In this elaborate code of defilements leprosy was the most serious of all, second only to defilement from the dead.

• Not merely actual contact with the leper, but even his entrance defiled a habitation and everything in it, to the “beams of the roof.”

Adding to the Rabbis’ evaluation of leprosy we must remember they loved to trace every disease to a moral cause.

• Mentioned among the sins that bring leprosy are those which include the tongue.

When the leper passed by, his cry, “Unclean!” was to incite others not only to pray for him — but primarily to avoid him.

• No one was to greet him; a distance of no less than four cubits (six feet) must be kept from him at all times.

• If the wind came from his direction, 100 feet was scarcely sufficient.

• One Rabbi boasted that he would not even eat an egg purchased in a street where there was a leper.

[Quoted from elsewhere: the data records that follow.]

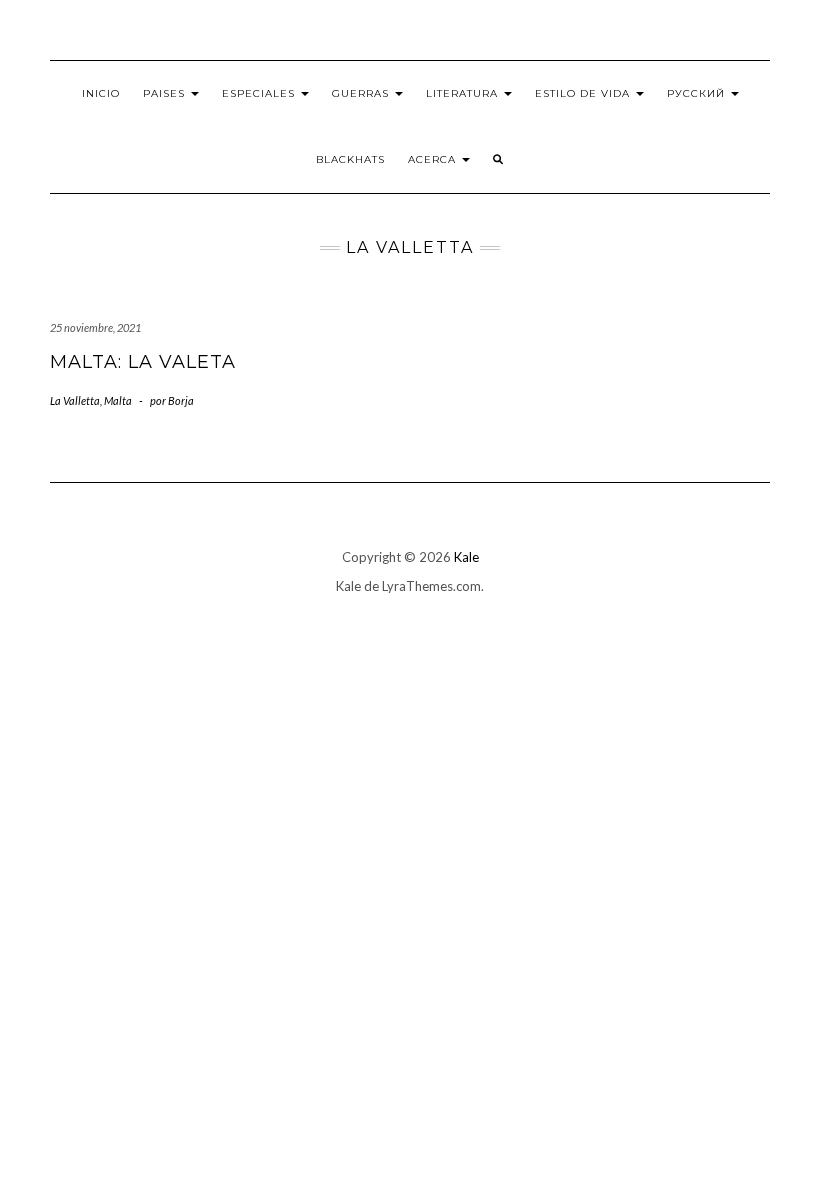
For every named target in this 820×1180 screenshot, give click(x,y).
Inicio (101, 93)
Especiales (260, 93)
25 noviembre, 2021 (95, 327)
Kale (466, 557)
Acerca (434, 159)
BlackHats (350, 159)
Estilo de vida (584, 93)
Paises (166, 93)
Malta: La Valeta (143, 362)
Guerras (362, 93)
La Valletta (75, 400)
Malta (118, 400)
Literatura (464, 93)
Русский (698, 93)
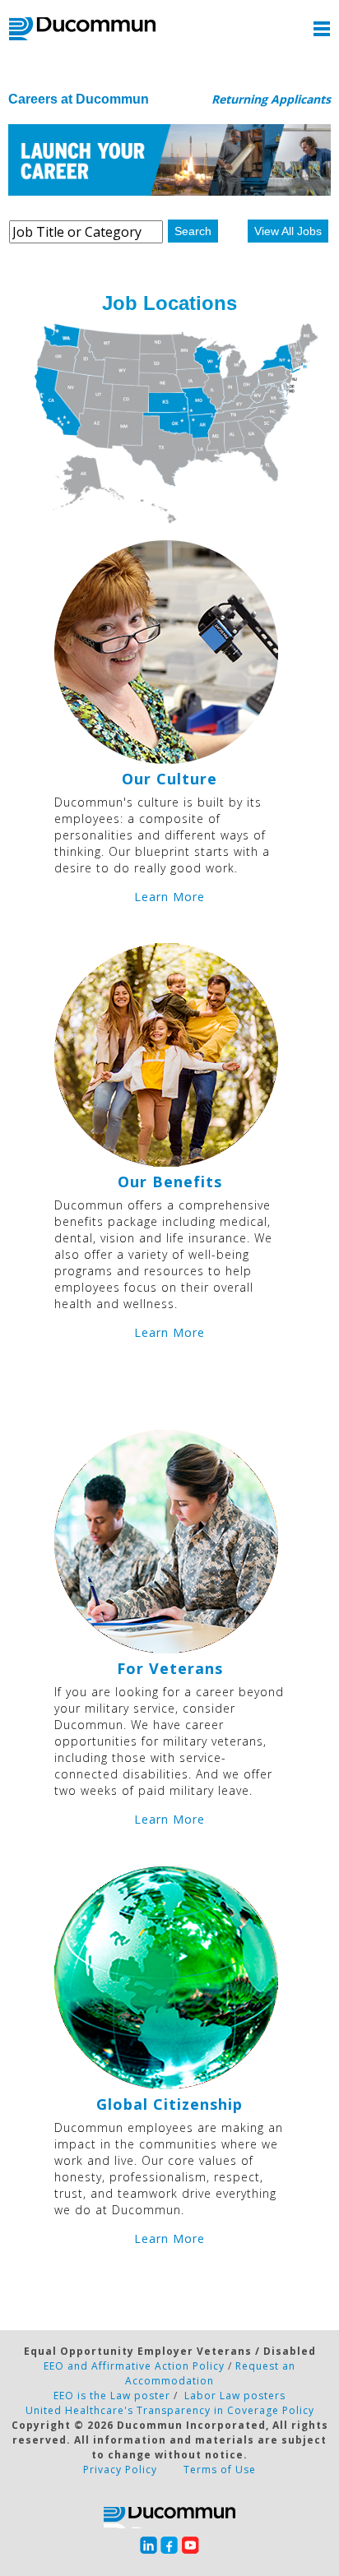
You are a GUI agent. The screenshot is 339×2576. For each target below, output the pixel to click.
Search (192, 231)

• Another Rabbi declared he always threw stones at them to keep them farther away, while others hid themselves or ran away.

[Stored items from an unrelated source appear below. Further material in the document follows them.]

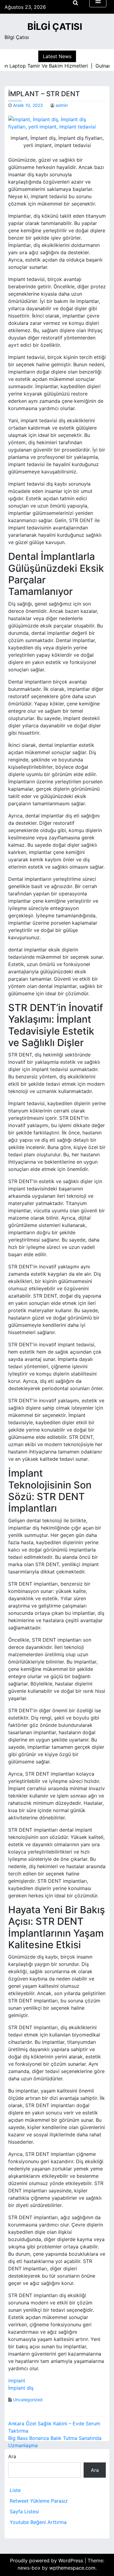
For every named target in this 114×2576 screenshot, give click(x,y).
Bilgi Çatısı (54, 26)
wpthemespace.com (72, 2568)
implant (16, 2380)
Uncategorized (28, 2399)
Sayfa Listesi (24, 2511)
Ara (12, 2456)
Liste (15, 2490)
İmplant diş (20, 2388)
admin (62, 105)
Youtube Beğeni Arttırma (38, 2522)
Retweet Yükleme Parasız (39, 2501)
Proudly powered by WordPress (47, 2560)
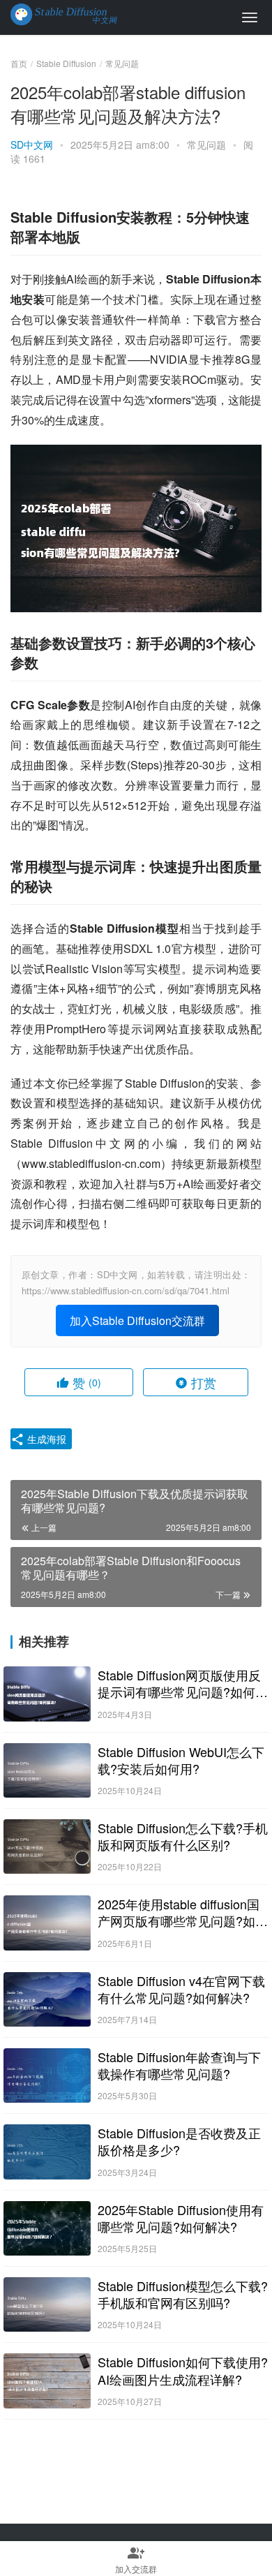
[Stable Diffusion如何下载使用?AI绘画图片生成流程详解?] (47, 2380)
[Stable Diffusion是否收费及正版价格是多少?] (47, 2151)
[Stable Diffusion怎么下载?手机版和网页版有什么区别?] (47, 1846)
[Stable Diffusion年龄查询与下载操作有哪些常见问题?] (47, 2075)
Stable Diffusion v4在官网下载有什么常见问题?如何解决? (181, 1989)
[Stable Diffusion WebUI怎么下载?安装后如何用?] (47, 1770)
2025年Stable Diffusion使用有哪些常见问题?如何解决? (181, 2218)
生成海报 (45, 1439)
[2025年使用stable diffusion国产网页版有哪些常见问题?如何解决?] (47, 1922)
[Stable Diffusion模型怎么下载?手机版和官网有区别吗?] (47, 2304)
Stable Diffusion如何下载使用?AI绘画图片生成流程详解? (183, 2370)
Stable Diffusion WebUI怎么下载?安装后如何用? (181, 1760)
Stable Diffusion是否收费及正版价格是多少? (179, 2141)
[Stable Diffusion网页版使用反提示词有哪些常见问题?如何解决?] (47, 1693)
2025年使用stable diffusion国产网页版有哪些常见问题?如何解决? (183, 1912)
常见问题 (206, 144)
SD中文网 (31, 144)
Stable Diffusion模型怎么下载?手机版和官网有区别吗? (183, 2294)
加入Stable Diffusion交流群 (137, 1320)
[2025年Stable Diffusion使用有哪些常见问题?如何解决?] (47, 2228)
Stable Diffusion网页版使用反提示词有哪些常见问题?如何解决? (183, 1683)
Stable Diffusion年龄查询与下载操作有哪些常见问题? (179, 2065)
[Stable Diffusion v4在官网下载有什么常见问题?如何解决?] (47, 1999)
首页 (18, 63)
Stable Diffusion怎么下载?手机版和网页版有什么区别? (183, 1836)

• These were all demonstrations of their misguided zeal for God!

• Even the leper’s bed was to be especially low to the ground.

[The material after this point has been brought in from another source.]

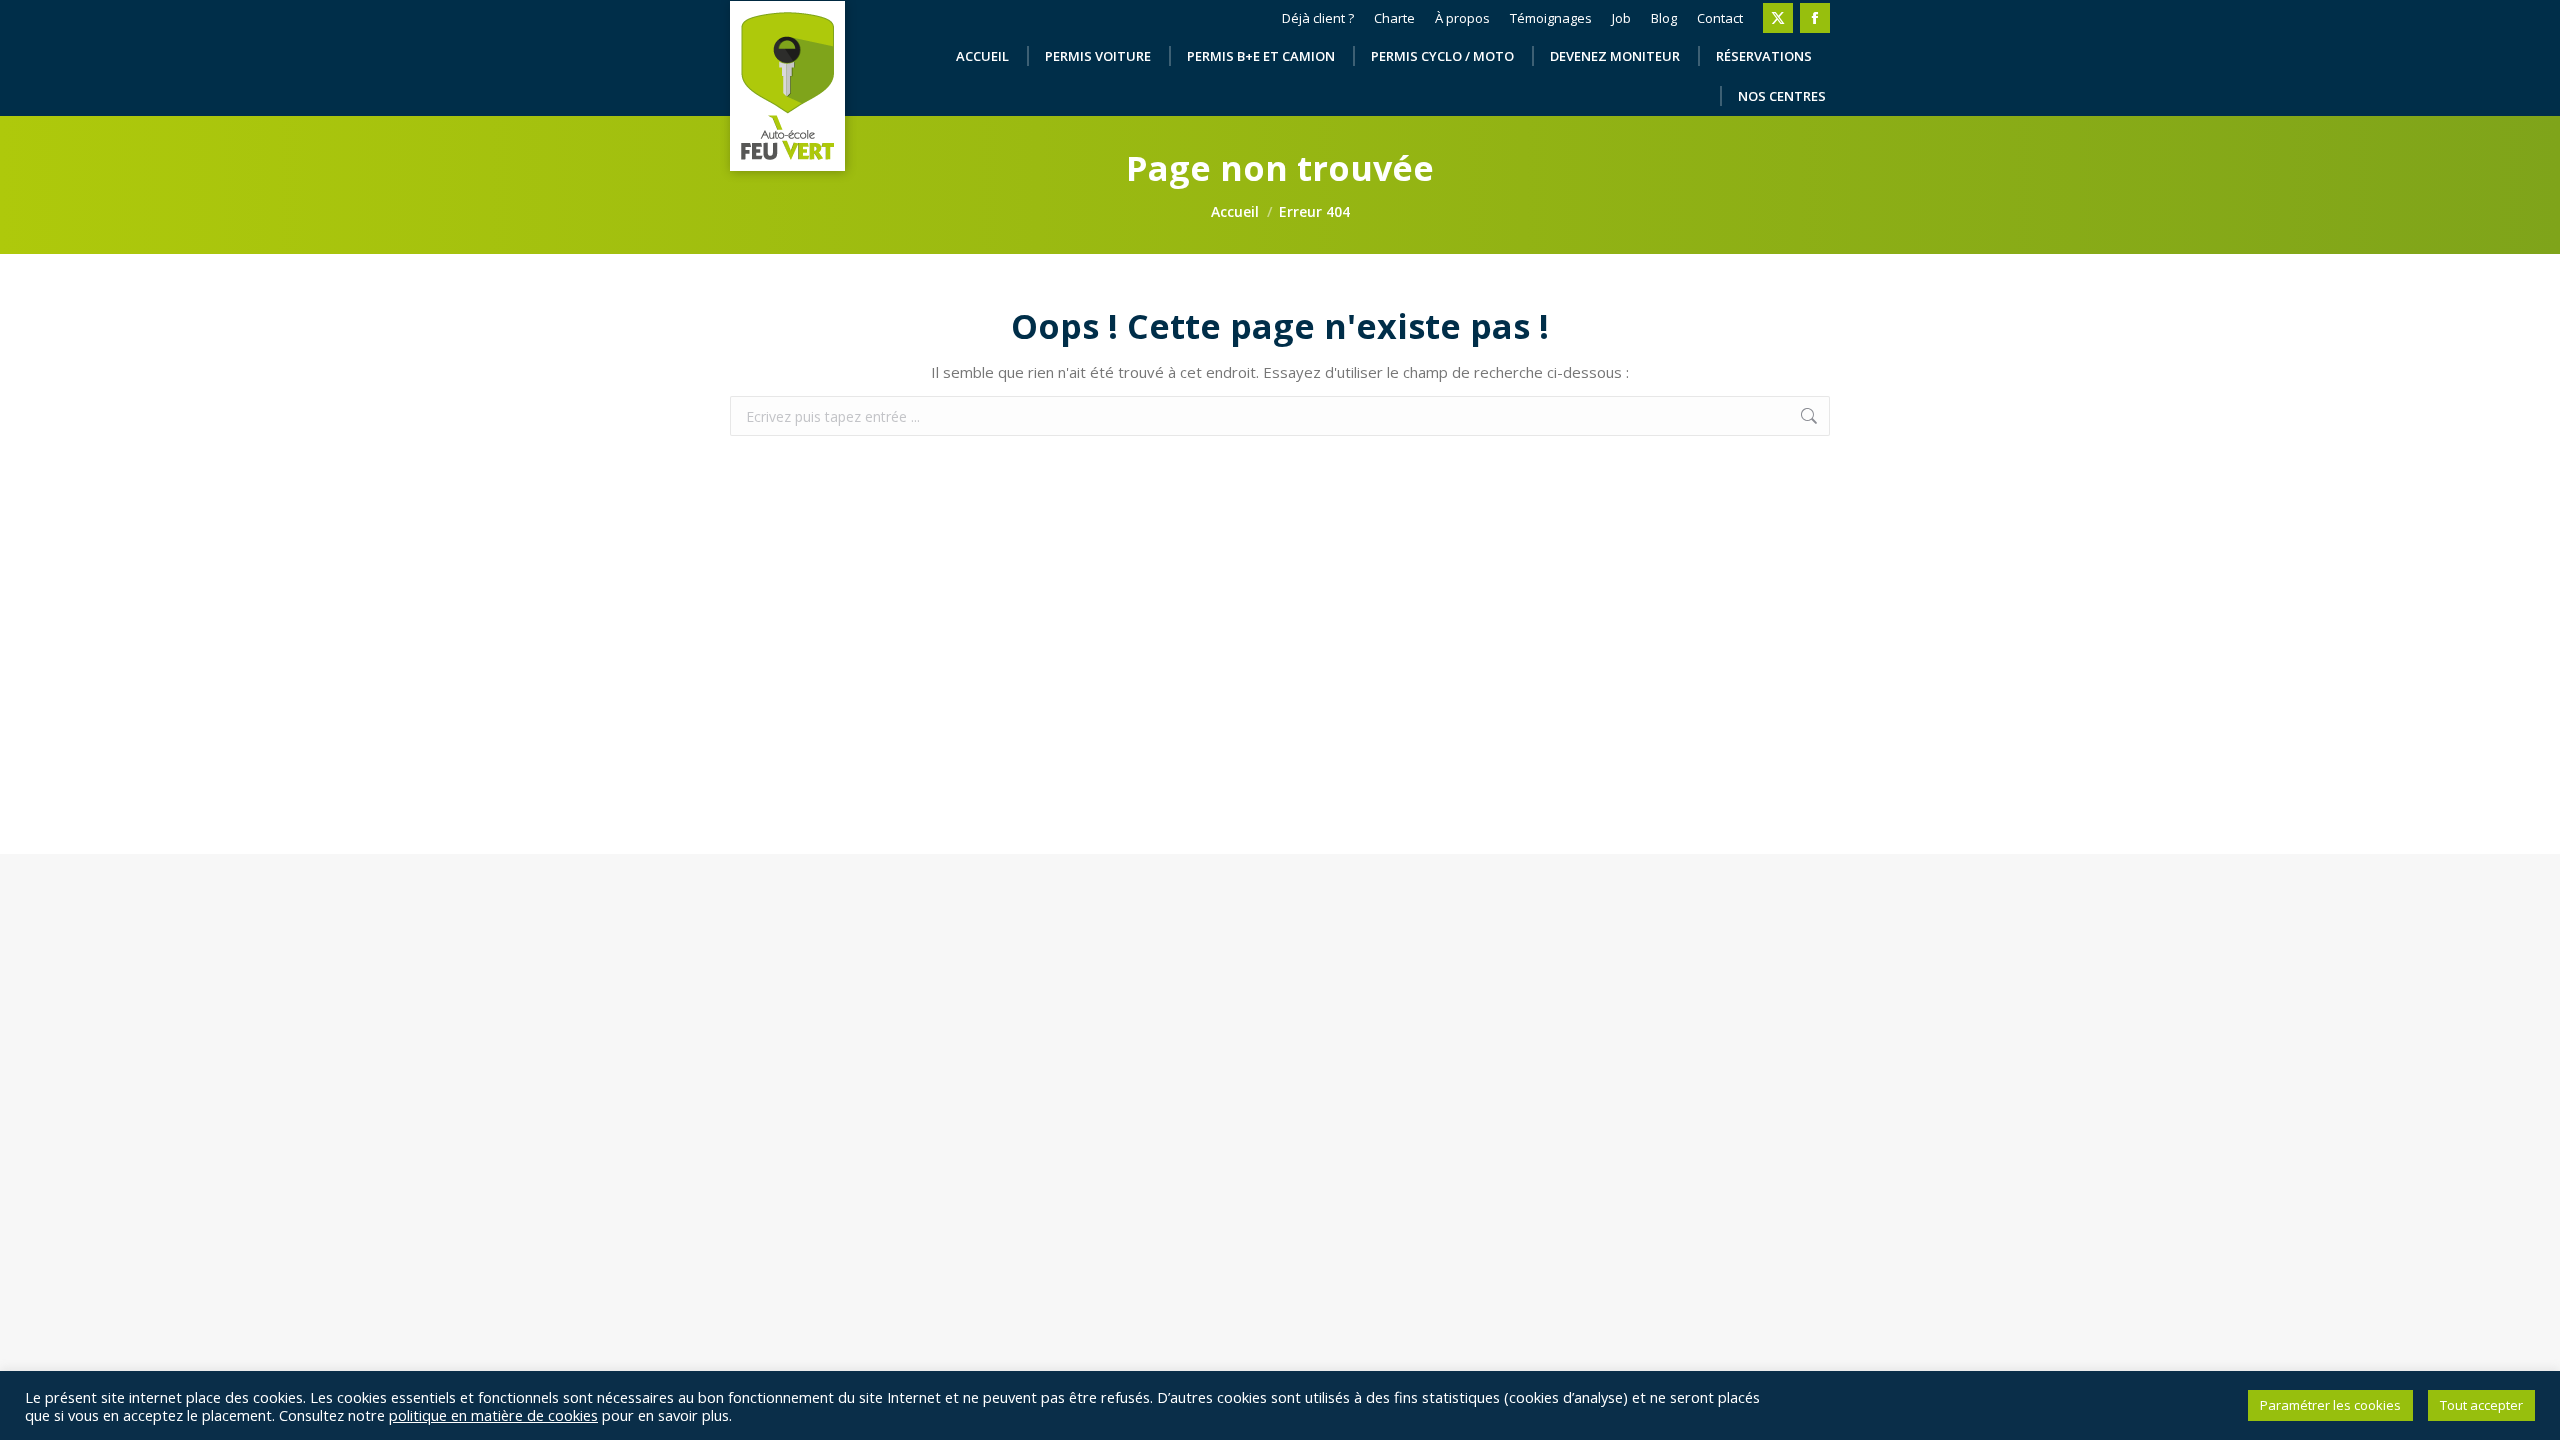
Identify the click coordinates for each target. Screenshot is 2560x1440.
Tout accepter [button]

It is against this cultural backdrop that a leper approached Jesus, beseeching Him and falling on his knees before Him, and saying to Him, “If You are willing, You can make me clean.”

• Was Jesus willing to even talk to a leper, or come closer than six feet to him, and most of all, was He willing to actually “ touch ” one with this disease?

• And ultimately, would He be willing to heal the leper?

No one knew.

• There was no Old Testament precedent for it — not in the case of Moses, Elijah, or any of the prophets.

• The closest reference was casting Miriam outside the camp for seven days or sending Naaman, a Syrian, to bathe in a river seven times. In both cases, they were healed, but it was still a “sending away” and nobody got touched!

• Didn’t Naaman even ask, “Why won’t Elisha come out to me, and stand and call on the name of the Lord his God, and wave his hand over the place, and heal the leprosy?” (2 Kings 5:11).